Source records:
——————

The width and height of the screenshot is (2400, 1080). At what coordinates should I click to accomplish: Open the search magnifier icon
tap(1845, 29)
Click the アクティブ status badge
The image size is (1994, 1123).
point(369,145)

——————

- **Your assignment**: Write out the records. Leave nothing out and change nothing.

- **Solution for this task**:
The width and height of the screenshot is (2400, 1080). At what coordinates should I click to accomplish: Open the search magnifier icon
tap(1845, 29)
Click the アクティブ status badge
The image size is (1994, 1123).
point(369,145)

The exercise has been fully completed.